= PROBLEM =
Print all the data below exactly, without images.

= INPUT RECORDS =
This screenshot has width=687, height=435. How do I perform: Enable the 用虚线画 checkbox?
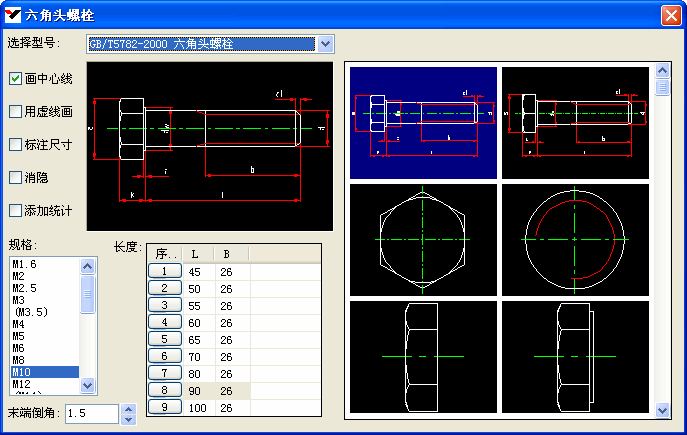tap(15, 111)
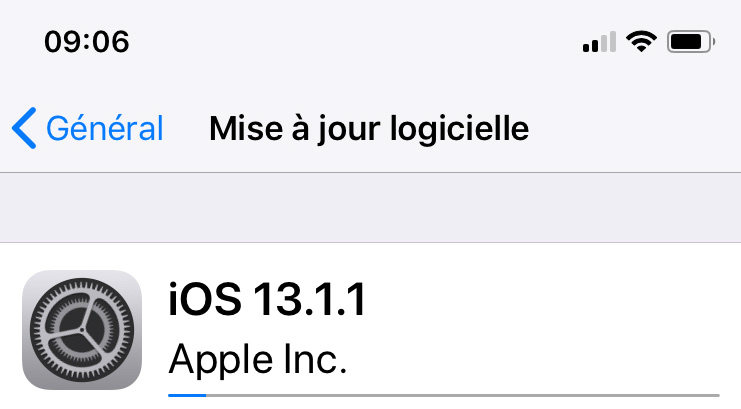Image resolution: width=741 pixels, height=409 pixels.
Task: Check the Wi-Fi status icon
Action: tap(641, 41)

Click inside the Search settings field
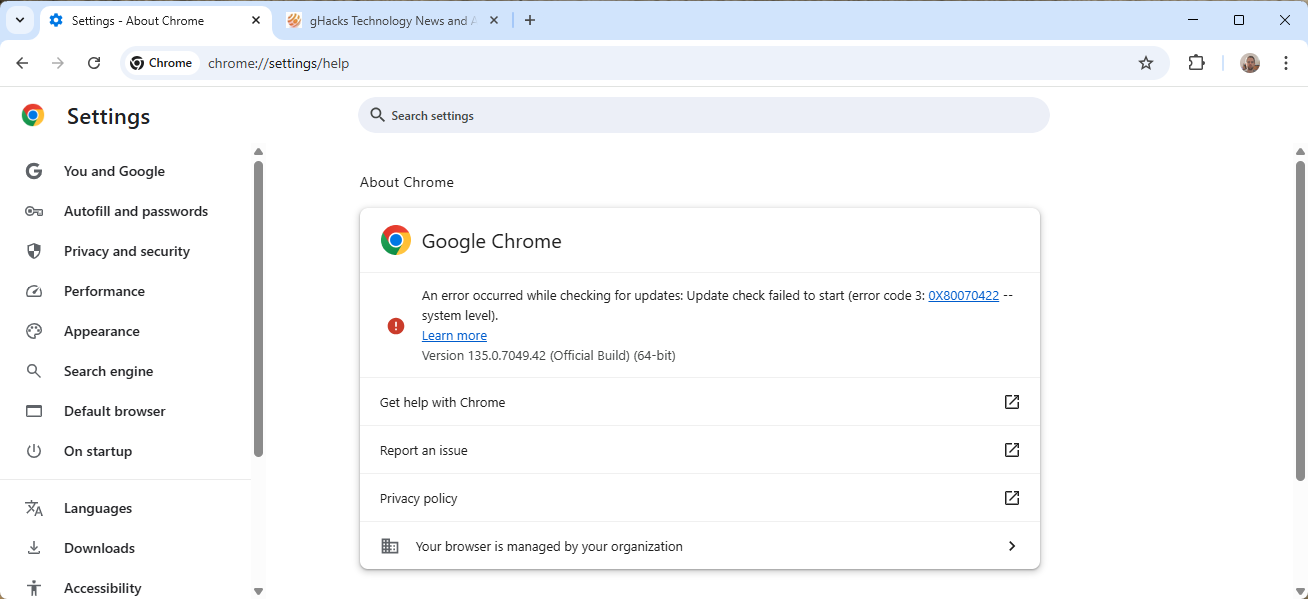point(700,115)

= EXERCISE ANSWER =
This screenshot has width=687, height=435. How do I perform: Enable the 用虚线画 checkbox?
tap(15, 111)
Image resolution: width=741 pixels, height=409 pixels.
Task: Check the Wi-Fi status icon
Action: tap(641, 41)

Click inside the Search settings field
point(700,115)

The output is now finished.